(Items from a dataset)
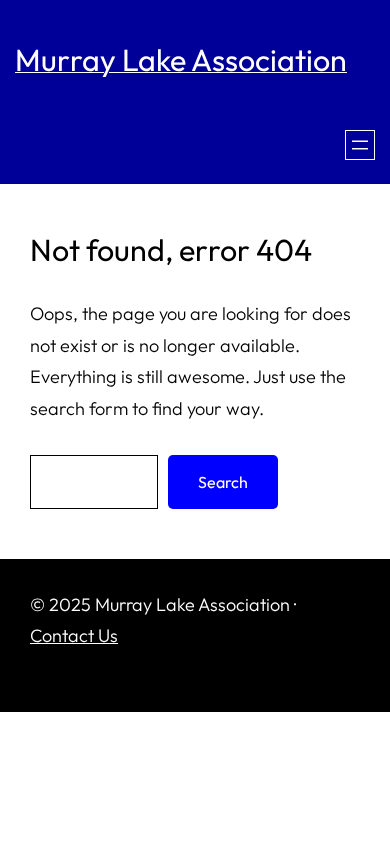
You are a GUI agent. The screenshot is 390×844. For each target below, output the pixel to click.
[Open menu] (360, 145)
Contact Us (74, 635)
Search (223, 482)
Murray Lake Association (181, 60)
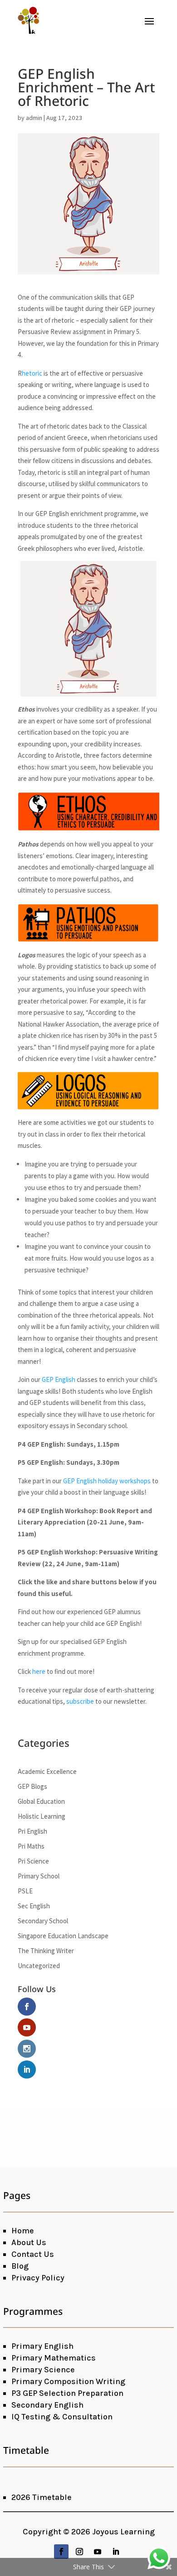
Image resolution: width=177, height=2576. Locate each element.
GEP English (58, 1379)
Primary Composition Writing (68, 2381)
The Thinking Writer (46, 1950)
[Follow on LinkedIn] (115, 2551)
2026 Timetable (41, 2497)
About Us (28, 2242)
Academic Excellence (47, 1771)
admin (34, 118)
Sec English (34, 1906)
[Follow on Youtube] (97, 2551)
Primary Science (43, 2370)
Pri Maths (31, 1846)
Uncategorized (39, 1965)
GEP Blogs (32, 1786)
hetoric (32, 373)
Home (22, 2231)
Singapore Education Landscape (63, 1935)
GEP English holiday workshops (107, 1481)
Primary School (38, 1876)
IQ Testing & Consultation (62, 2417)
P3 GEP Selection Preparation (67, 2393)
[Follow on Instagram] (79, 2551)
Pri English (32, 1831)
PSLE (25, 1891)
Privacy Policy (37, 2278)
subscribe (80, 1701)
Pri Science (33, 1861)
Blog (20, 2266)
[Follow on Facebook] (61, 2551)
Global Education (41, 1801)
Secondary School (43, 1920)
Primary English (42, 2346)
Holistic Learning (41, 1816)
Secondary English (47, 2405)
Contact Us (32, 2254)
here (38, 1671)
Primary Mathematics (53, 2358)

PROBLEM REQUIREMENTS: Would you count the lines in the data that contain the word "Secondary" and state only the number?

TASK OUTPUT: 2